Aufgabe: Schreibe den folgenden Text über die Weiterbildung von Assistenzärzten vollständig und wortgetreu ab.

Textauszug:
--

Das Problem besteht darin, daß die Klinik, in der Du arbeitest, momentan nach wie vor eher die Ausnahme als die Regel darstellt. Zwar gibt es tatsächlich einen Generationenwechsel in den Chefsesseln, aber bei weitem nicht jeder "junge" Chef ist der Ausbildung verbunden, so wie es bei Deinem der Fall zu sein scheint. Ich spreche da aus Erfahrung. Geschlagene Kinder werden oft zu schlagenden Eltern. Es gibt auch jüngere Chefs, die die Linie der alten Schule weitgehend unverändert verfolgen, und primär darauf bedacht sind, daß "der Laden läuft"; die Weiterbildung ist da sekundär, und gerät daher für die Assistenten zur Glückssache. Und da kannst Du den Mund so oft und weit aufmachen wie Du willst - Du bekommst wenig bis gar nichts. Man kann vom Chef Weiterbildung nur fordern, wenn der Chef auch bereit ist, die Weiterbildung durchzusetzen. Wenn der Chef aber ausschließlich darauf bedacht ist, daß der Umsatz stimmt, dann wird beispielsweise die OP-Zeit aufs Knappste verplant; und wenn dann ein Assistent statt des Oberarztes einen Eingriff macht, gerät der Plan ins stocken. Die Folge ist, daß Assistenten so gut wie nie operieren dürfen, und wenn, dann nur eher kleinere Sachen, und auch die nur dann, wenn im OP-Plan etwas Luft ist, was aber selten passiert, s.o..

--

Bereitgestellte Zeilen:

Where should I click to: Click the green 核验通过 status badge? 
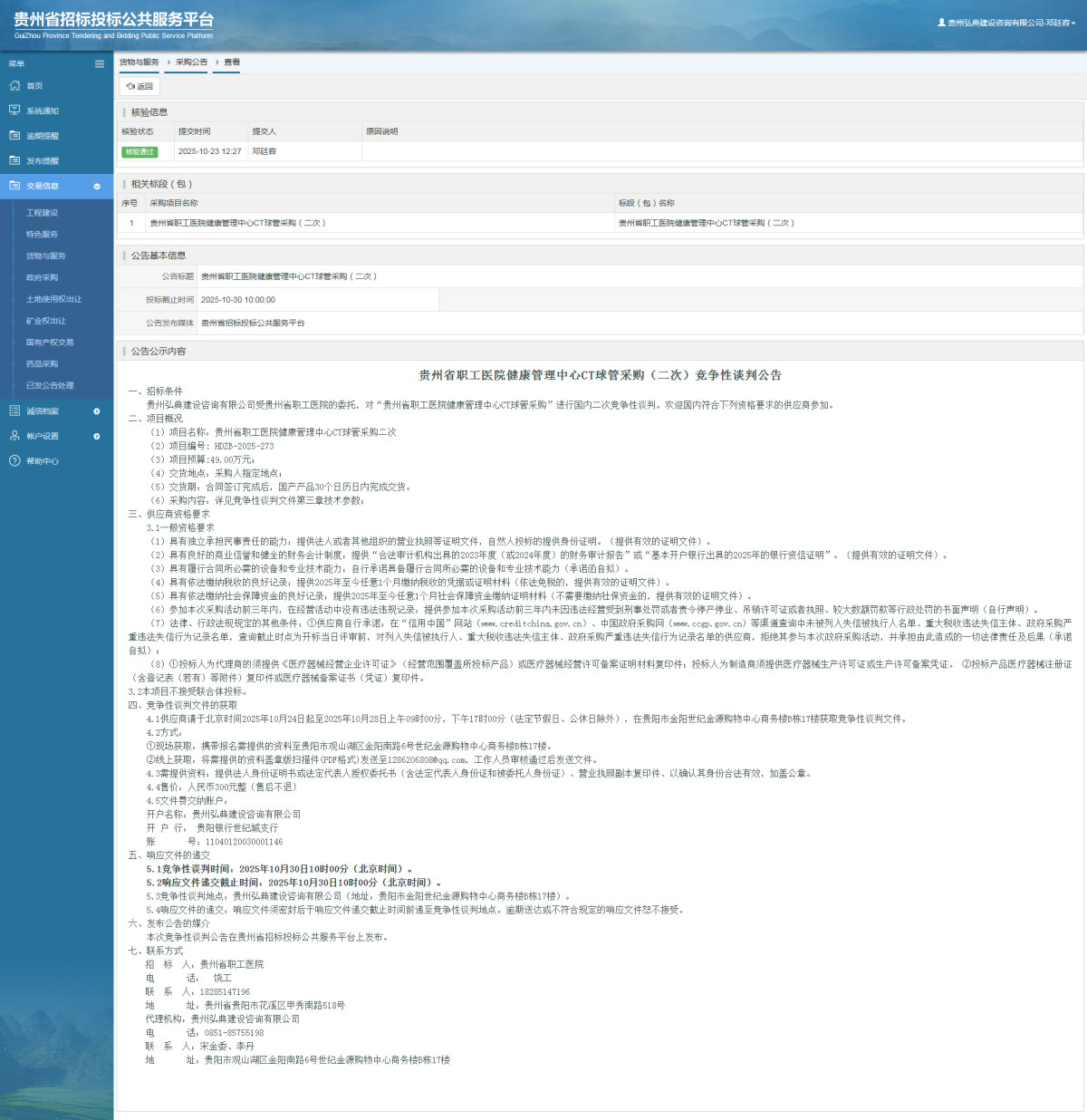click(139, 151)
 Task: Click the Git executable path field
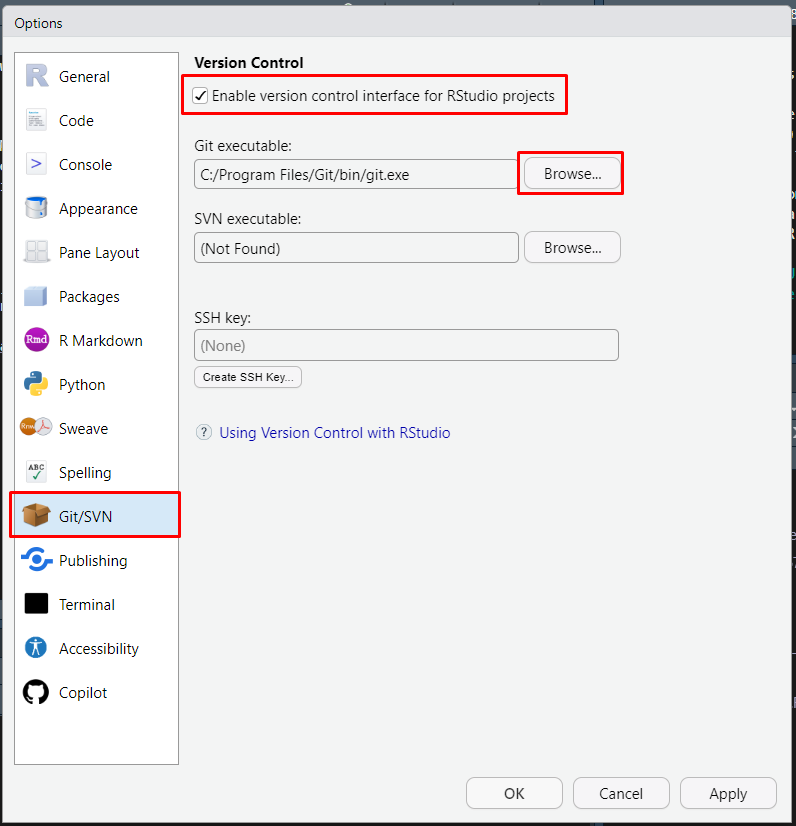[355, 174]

--

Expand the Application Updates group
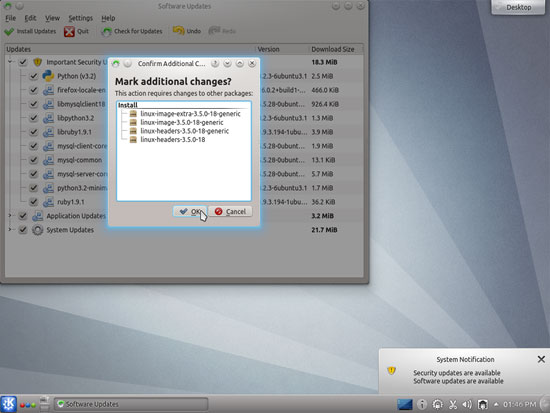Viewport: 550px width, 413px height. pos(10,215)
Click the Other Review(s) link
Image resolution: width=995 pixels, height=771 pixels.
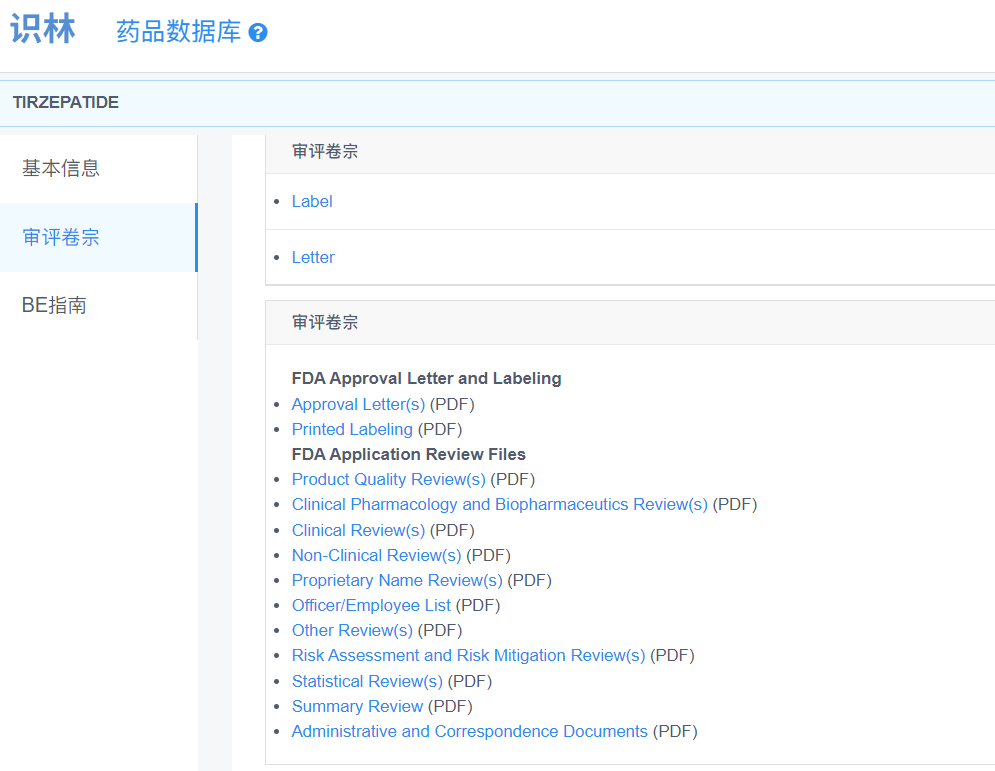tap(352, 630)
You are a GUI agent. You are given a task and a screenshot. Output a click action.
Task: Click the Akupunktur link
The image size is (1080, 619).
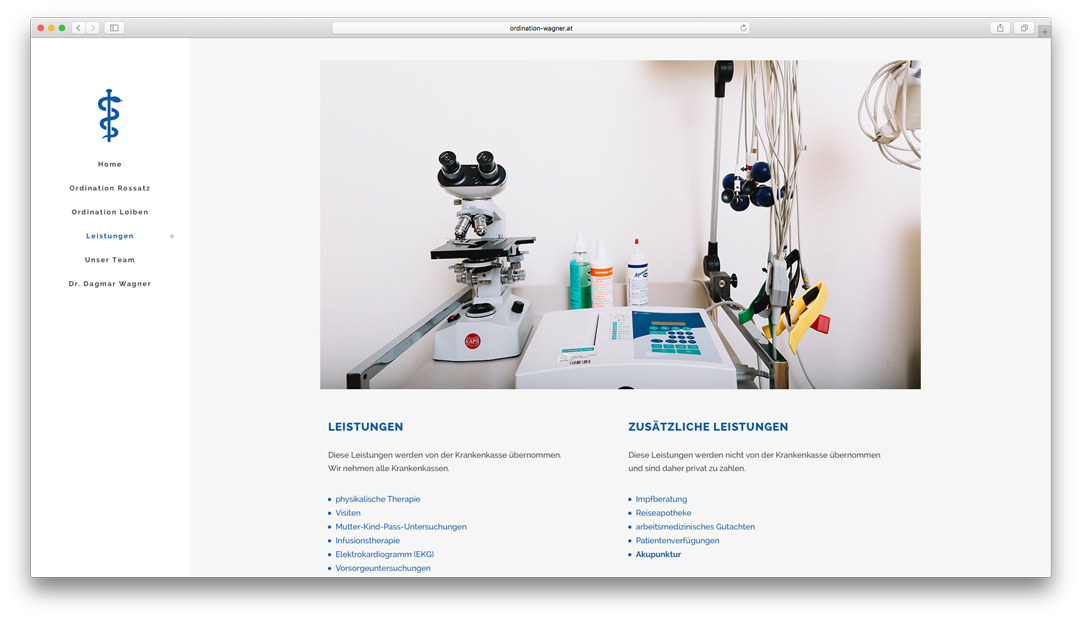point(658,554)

--

Ergebnis:
Das Problem besteht darin, daß die Klinik, in der Du arbeitest, momentan nach wie vor eher die Ausnahme als die Regel darstellt. Zwar gibt es tatsächlich einen Generationenwechsel in den Chefsesseln, aber bei weitem nicht jeder "junge" Chef ist der Ausbildung verbunden, so wie es bei Deinem der Fall zu sein scheint. Ich spreche da aus Erfahrung. Geschlagene Kinder werden oft zu schlagenden Eltern. Es gibt auch jüngere Chefs, die die Linie der alten Schule weitgehend unverändert verfolgen, und primär darauf bedacht sind, daß "der Laden läuft"; die Weiterbildung ist da sekundär, und gerät daher für die Assistenten zur Glückssache. Und da kannst Du den Mund so oft und weit aufmachen wie Du willst - Du bekommst wenig bis gar nichts. Man kann vom Chef Weiterbildung nur fordern, wenn der Chef auch bereit ist, die Weiterbildung durchzusetzen. Wenn der Chef aber ausschließlich darauf bedacht ist, daß der Umsatz stimmt, dann wird beispielsweise die OP-Zeit aufs Knappste verplant; und wenn dann ein Assistent statt des Oberarztes einen Eingriff macht, gerät der Plan ins stocken. Die Folge ist, daß Assistenten so gut wie nie operieren dürfen, und wenn, dann nur eher kleinere Sachen, und auch die nur dann, wenn im OP-Plan etwas Luft ist, was aber selten passiert, s.o..